Compost Queen

A backyard composter, Jamie Blanchard-Poling knew something had to change for how composting is done locally with small piles and only in the warmer months. “I  wondered why there wasn’t a solution—not in Northern Colorado. I decided I could be that solution,” said owner and queen Blanchard-Poling.

Blanchard-Poling founded Compost Queen in 2018, operating it on partner farm sites until March 2023, when, with state grant funding, she was able to open her headquarters at 1505 N. College Ave. in Fort Collins. She picks up food waste at her customers’ homes and businesses and takes it to the headquarters and four permitted farm partners in Fort Collins. She does curbside pickups in Fort Collins and Timnath, but also has five drop-off sites in Fort Collins, Windsor and Loveland. “We do everything with organic waste from top to bottom,” Blanchard-Poling said. “We pick it up, haul it and take it to whichever facility that route goes to.” Customers get a 4-gallon bucket they can fill with food scraps for weekly or biweekly curbside services or for drop-off at their convenience. They then can collect finished compost during two customer appreciation days.

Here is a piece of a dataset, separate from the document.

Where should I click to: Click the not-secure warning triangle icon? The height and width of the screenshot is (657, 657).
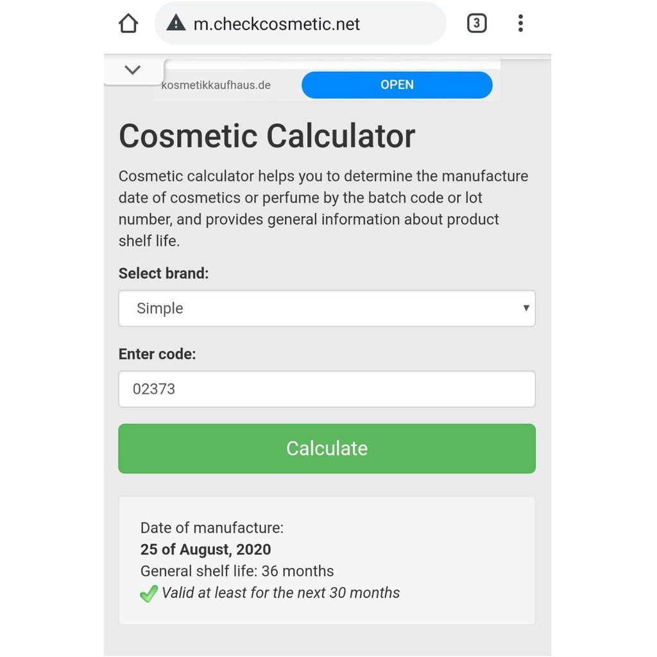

“We have a very high retention rate of customers because we do such a good job in what we do,” Blanchard-Poling said. “It’s a really good feeling when you get a finished product out of what other people call waste.”

At each of the farm sites, Blanchard-Poling and her staff create compost piles, adding food scraps, farm waste and other organics to the mix. They monitor the water content and temperature until the compost is a finished product, a process that takes about four months. She halves that time at her headquarters, operational as of October, by using an Aerated Static Pile Composting system purchased with a Front Range Waste Diversion grant she received for equipment and establishing her headquarters. “With our new system we will be producing a lot more, so that way we’ll be able to sell it to the public,” Blanchard-Poling said.

To grow her business, Blanchard-Poling works with the Larimer Small Business Development Center, where she’s taken classes on starting a business and works with consultants on marketing, bookkeeping and financial  planning. “They lay a solid  framework of what to do when starting a business, and that’s helped me immensely, as well as all of their resources,” Blanchard-Poling said. “It helps me separate the different aspects of business, so it’s not just one pile of things to do.”

Blanchard-Poling also looks to the Larimer SBDC anytime she has to pivot, including adding her farm
partners and streamlining her offerings to just buckets and carts. The grant helped immensely with her biggest challenge, financing, but now she needs more funding for advertising and to grow her  business, including adding  municipal contracts for multiple, decentralized facilities around Northern Colorado.

“My advice for entrepreneurs is don’t give up. If you give up, you never know what you could have
achieved.” Blanchard-Poling said. “Now I’m a success story.”